Continuing the music law reform momentum started in the House last month, Senator Orrin Hatch (R-UT) introduced the Music Modernization Act in the Senate today. Realizing the hopes of the recording industry, the Senate bill, S.2823, was identical to that passed by a 415-0 vote in the House last month, which should greatly streamline it’s passage.
The ambitious MMA seeks to update the way music is licensed and songwriters, artists and other creators are compensated, getting music out of the player piano era and into the digital age. The bill is noticed for a Senate Judiciary Committee hearing Tuesday (May 15) and is expected to get a full vote sometime in June, then on to the President’s desk to be signed into law.

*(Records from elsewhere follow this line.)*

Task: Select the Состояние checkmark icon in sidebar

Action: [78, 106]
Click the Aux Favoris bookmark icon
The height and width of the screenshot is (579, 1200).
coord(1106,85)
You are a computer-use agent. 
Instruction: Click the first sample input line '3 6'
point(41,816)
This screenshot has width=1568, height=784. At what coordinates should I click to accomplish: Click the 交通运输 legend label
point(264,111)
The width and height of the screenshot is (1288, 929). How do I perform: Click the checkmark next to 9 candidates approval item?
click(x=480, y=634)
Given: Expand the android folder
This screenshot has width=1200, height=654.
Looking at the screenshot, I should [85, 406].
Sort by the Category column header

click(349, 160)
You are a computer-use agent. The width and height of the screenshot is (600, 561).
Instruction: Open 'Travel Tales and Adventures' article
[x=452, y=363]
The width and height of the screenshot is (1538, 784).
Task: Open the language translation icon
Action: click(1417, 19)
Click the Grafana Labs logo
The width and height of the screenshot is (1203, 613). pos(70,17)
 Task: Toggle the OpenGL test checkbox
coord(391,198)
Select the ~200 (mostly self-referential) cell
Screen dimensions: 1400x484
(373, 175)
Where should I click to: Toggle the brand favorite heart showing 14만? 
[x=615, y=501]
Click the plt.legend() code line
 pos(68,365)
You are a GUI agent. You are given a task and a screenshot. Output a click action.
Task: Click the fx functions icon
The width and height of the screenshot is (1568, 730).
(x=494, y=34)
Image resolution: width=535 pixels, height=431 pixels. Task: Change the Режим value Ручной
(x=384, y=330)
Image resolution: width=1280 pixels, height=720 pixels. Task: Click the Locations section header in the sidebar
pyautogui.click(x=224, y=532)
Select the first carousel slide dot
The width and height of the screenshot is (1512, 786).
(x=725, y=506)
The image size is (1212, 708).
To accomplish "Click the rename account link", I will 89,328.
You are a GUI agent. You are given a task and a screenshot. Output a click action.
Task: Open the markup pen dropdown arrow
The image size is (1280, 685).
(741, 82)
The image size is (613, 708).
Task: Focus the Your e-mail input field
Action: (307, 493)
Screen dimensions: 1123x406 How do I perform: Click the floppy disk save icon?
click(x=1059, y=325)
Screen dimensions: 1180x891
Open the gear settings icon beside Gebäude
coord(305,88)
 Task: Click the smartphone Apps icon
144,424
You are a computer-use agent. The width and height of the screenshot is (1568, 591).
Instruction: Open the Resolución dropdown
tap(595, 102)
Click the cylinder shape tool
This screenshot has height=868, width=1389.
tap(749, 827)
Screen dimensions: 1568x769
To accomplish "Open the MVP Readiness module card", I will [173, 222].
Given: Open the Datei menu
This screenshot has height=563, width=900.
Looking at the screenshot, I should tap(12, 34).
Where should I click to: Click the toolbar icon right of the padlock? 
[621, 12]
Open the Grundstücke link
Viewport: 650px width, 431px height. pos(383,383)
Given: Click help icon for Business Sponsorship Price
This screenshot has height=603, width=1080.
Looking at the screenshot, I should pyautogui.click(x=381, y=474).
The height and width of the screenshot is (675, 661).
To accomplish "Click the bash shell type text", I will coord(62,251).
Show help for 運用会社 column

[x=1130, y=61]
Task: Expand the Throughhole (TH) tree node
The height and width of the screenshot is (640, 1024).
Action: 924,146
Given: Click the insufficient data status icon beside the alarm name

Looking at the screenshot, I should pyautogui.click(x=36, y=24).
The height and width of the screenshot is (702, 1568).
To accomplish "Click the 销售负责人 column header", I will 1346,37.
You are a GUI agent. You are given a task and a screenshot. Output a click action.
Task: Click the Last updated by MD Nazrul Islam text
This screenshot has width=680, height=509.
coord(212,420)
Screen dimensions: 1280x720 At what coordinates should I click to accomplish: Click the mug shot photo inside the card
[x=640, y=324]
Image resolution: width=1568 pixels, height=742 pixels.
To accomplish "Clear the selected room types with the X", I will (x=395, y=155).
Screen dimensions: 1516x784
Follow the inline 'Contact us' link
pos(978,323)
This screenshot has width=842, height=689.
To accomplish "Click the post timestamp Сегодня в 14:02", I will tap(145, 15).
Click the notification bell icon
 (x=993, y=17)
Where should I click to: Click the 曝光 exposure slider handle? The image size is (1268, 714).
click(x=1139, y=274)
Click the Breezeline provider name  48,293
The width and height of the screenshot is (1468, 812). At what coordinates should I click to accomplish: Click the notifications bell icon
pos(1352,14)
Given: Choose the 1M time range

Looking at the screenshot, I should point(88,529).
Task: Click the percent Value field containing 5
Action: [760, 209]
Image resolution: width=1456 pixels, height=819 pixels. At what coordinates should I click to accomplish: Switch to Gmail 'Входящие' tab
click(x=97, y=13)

The Senate bill was introduced with bi-partisan backing, with signatories including Chuck Grassley (R-IA), Sheldon Whitehouse (D-RI), Lamar Alexander (R-TN), Chris Coons (D-DE), John Kennedy (R-LA), Kamala Harris (D-CA), Bob Corker (R-TN), Dick Durbin (D-IL), Johnny Isakson (R-GA), Patrick Leahy (D-VT), Mike Crapo (R-ID), Doug Jones (D-AL), Thom Tillis (R-NC), Bill Nelson (D-FL) David Perdue (R-GA), Shelley Moore Capito (R-WV), and Roy Blunt (R-MO).
The Music Modernization Act combines three previously introduced pieces of legislation—the Music Modernization Act (MMA), the Compensating Legacy Artists for their Songs, Service, & Important Contributions to Society (CLASSICS) Act, and the Allocation for Music Producers (AMP) Act. The MMA has wide support across the music industry which welcomes the improvements to how songwriters, recording artists, labels, producers, sound engineers and digital music companies will do business.
“Today’s introduction is an important step toward enacting historic reform for our badly outdated music laws,” Hatch said. “For far too long, our old-fashioned, disorganized way of collecting and distributing music royalties has resulted in songwriters and other content creators being paid far too little for their work. It’s also exposed digital music companies to significant liability and created overall uncertainty in the music marketplace. As a songwriter myself, I know how important these issues are. That’s why I’m so pleased we’re taking this significant step today to bring fairness and certainty to our music laws.”
“Though the way we listen to music may change over time, the lasting mark music creators from all generations leave with us does not,” Grassley said. “This broadly bipartisan package ensures that all music creators have the access to the royalties they’ve earned and that music lovers can better access these works of art. I’m grateful for the hard work of my colleagues and stakeholders to advance this much-needed reform package.”
The move was hailed across the industry, with a fusselade of laudatory comments that can be read here.
Highlights from the combined bills are as follows.
Music Modernization Act (MMA):
- The MMA creates a new, simplified licensing system to make it easier for digital music companies to obtain a license for songs.
- The simplified system will also ensure songwriters are paid the royalties they are owed.
- In addition, the bill revises outdated songwriter royalty standards to ensure songwriters are paid a fair market rate for their work.
Compensating Legacy Artists for their Songs, Service, & Important Contributions to Society (CLASSICS) Act:
- In the 1970s, Congress extended federal copyright protections to sound recordings fixed after February 1972.
- The CLASSICS Act requires digital music services to pay for the use of pre-1972 sound recordings in the same way and at the same rate they pay for recordings fixed after 1972.
- SoundExchange, the entity that collects and distributes digital performance royalties for sound recordings, will collect royalties for pre-1972 recordings, as it does for recordings made after 1972.
Allocation for Music Producers (AMP) Act:
- Under current law, although recording artists have a right to a percentage of the royalties collected for digital performances of sound recordings, producers and engineers have no such right.
- The AMP Act would establish a procedure for producers and engineers who worked on sound recordings to apply for a share of the royalties.